Да, мы вуайеристы, но многие из нас хотели бы ослепнуть, мы кричим, но
по гамбургскому счёту нам плевать на рекламу церкви, плевать на рекламу
оружия, это такая же часть городского пейзажа, как полуобнажённые
девушки на колготках, которые уже давно никого не возбуждают. Если даже
Playboy, как обиженный мальчик, отказался от своей мечты, и перестал
публиковать откровенные фото, проиграв порноиндустрии, разве мы не
будем так же смеяться и спать, когда фотографии Бухенвальда украсят
детские сады, совершенно потеряв свой смысл, внутреннюю форму, дойдя
до того пика автоматизма, когда всякая метафора стирается, остаётся только
знак, арабеска, живая клетка превращается в митохондрию. «Нет книг
нравственных или безнравственных. Есть книги хорошо написанные или
написанные плохо» и «всякое искусство совершенно бесполезно» — это
наше 2×2=5, мир – это война, свобода — это рабство. Как писала Ольга
Токарчук в романе «Бегуны»: мы бродили по лабиринту, упёрлись в стену и
теперь скребёмся, может быть, это значит, что пора возвращаться назад. А всё
началось с Гомера… Пресыщенность? Но ведь с Гомера началось и первое
возвращение домой.
Большая медведица
невозвратившихся челнов
и, руки заломив, рыдали.
I
Чтобы вылечить и вымыть
Старый примус золотой,
У него головку снимут
И нальют его водой.
<…>
XIII
Что ты прячешься, фотограф,
Что завесился платком?
XIV
Покупали скрипачи
На базаре калачи,
И достались в перебранке
Трубачам одни баранки
Или всё дело в биографии, складе характера? Или в нас ещё бродит
солнечная кровь Гомера, великого вещиста? Или последнее время —это
место без времени, где даже растить свой сад не получается. Может, лучше
собрать всё, что помнишь и ещё раз попытаться перейти румынскую границу,
а потом, став самому себе домом, уплыть с черепахами на Галапагосские
острова? Или ну её эту философию? Не множьте сущности — просто
фотографируйте! Грустный каламбур подучился.

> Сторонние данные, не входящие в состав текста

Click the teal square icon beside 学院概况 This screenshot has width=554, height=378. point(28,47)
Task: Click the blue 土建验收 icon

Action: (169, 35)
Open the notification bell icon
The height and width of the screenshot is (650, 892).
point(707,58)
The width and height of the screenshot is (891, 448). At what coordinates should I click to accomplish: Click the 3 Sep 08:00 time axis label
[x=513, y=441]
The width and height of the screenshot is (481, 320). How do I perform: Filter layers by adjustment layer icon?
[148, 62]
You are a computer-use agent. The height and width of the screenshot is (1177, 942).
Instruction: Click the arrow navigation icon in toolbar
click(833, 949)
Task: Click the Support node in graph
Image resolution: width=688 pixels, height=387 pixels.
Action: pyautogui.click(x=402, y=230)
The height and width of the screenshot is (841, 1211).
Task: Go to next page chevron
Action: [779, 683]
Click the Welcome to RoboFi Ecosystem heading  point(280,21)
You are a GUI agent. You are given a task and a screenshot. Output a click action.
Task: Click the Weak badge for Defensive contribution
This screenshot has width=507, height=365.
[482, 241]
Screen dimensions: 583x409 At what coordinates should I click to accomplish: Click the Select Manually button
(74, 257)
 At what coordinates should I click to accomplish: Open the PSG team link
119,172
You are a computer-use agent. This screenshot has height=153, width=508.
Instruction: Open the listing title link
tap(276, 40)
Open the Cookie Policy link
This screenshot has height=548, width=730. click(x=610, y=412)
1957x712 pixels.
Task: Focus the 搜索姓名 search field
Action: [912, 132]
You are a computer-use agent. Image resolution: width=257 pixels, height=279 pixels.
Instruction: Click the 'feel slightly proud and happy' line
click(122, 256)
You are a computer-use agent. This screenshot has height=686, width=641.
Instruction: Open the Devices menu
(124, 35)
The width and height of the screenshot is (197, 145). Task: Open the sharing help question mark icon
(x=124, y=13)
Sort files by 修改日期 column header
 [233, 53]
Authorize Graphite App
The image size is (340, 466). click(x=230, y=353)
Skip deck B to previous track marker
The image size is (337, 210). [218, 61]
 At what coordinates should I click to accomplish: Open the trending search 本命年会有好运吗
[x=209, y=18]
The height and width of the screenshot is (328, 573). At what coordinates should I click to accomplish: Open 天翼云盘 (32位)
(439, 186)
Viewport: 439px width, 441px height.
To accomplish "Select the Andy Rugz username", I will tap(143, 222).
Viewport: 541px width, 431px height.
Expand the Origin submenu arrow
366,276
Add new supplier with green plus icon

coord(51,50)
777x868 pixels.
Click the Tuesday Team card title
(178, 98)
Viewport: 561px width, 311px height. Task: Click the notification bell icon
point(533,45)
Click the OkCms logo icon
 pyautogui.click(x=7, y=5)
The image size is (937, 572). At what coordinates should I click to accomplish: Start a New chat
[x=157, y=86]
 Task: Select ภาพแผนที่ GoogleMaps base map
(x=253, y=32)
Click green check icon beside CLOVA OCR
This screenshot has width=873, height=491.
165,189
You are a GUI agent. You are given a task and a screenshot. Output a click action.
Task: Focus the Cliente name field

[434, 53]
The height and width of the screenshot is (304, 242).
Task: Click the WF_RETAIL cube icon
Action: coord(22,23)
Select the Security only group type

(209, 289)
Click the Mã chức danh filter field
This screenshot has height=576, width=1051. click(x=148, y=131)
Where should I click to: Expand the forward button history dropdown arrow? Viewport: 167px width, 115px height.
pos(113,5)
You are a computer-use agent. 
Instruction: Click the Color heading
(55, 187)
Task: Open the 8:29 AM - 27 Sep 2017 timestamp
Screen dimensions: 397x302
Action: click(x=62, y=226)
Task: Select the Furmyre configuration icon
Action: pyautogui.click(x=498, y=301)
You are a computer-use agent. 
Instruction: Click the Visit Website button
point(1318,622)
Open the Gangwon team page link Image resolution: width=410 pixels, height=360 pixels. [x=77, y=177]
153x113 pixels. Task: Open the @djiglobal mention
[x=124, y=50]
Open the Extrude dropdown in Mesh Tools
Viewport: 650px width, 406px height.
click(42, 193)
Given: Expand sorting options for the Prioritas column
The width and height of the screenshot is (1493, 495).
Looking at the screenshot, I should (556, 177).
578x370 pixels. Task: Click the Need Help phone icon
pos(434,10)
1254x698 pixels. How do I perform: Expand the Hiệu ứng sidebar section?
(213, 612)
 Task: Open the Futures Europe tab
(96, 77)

Как бы там ни было, если что и есть в «Петербурге», так это 25-й кадр,
который, если верить Достоевскому, есть и в нас с вами, кадр этот —
Пушкин, оставивший нам в наследство «всемирную отзывчивость» и много
другого добра.
2
Лосев А. Ф. История античной эстетики Т II Софисты Сократ. Платон. М., 1969, с. 82.